* Request
Can you return every one of the entries below word for word, with nothing changed?

* Dataset records
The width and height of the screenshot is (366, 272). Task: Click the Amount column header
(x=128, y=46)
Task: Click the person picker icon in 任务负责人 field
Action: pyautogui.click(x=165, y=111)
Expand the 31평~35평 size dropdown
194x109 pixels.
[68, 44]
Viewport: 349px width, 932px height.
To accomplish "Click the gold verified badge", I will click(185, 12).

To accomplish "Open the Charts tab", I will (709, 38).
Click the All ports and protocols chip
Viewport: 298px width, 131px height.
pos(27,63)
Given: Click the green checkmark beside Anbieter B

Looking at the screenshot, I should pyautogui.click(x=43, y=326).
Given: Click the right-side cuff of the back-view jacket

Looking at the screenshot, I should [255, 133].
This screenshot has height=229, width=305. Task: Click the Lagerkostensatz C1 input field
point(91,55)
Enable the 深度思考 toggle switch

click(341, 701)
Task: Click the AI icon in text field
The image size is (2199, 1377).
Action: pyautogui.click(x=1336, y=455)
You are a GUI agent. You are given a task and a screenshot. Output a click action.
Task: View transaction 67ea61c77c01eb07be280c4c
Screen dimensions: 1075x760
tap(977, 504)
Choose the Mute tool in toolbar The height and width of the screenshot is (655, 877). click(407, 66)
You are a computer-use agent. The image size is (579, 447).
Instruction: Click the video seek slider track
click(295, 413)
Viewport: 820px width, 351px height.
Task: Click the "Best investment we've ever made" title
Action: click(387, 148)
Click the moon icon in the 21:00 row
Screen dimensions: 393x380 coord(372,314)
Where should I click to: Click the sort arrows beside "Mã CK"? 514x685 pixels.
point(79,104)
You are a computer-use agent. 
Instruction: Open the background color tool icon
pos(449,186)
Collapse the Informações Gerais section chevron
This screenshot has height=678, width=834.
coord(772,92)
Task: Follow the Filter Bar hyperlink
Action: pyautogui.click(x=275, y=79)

* Response to the task
The width and height of the screenshot is (366, 272). Task: Click the Amount column header
(x=128, y=46)
Task: Click the person picker icon in 任务负责人 field
Action: pyautogui.click(x=165, y=111)
Expand the 31평~35평 size dropdown
194x109 pixels.
[68, 44]
Viewport: 349px width, 932px height.
To accomplish "Click the gold verified badge", I will click(185, 12).

To accomplish "Open the Charts tab", I will (709, 38).
Click the All ports and protocols chip
Viewport: 298px width, 131px height.
pos(27,63)
Given: Click the green checkmark beside Anbieter B

Looking at the screenshot, I should pyautogui.click(x=43, y=326).
Given: Click the right-side cuff of the back-view jacket

Looking at the screenshot, I should [255, 133].
This screenshot has height=229, width=305. Task: Click the Lagerkostensatz C1 input field
point(91,55)
Enable the 深度思考 toggle switch

click(341, 701)
Task: Click the AI icon in text field
The image size is (2199, 1377).
Action: pyautogui.click(x=1336, y=455)
You are a GUI agent. You are given a task and a screenshot. Output a click action.
Task: View transaction 67ea61c77c01eb07be280c4c
Screen dimensions: 1075x760
tap(977, 504)
Choose the Mute tool in toolbar The height and width of the screenshot is (655, 877). click(407, 66)
You are a computer-use agent. The image size is (579, 447).
Instruction: Click the video seek slider track
click(295, 413)
Viewport: 820px width, 351px height.
Task: Click the "Best investment we've ever made" title
Action: click(387, 148)
Click the moon icon in the 21:00 row
Screen dimensions: 393x380 coord(372,314)
Where should I click to: Click the sort arrows beside "Mã CK"? 514x685 pixels.
point(79,104)
You are a computer-use agent. 
Instruction: Open the background color tool icon
pos(449,186)
Collapse the Informações Gerais section chevron
This screenshot has height=678, width=834.
coord(772,92)
Task: Follow the Filter Bar hyperlink
Action: pyautogui.click(x=275, y=79)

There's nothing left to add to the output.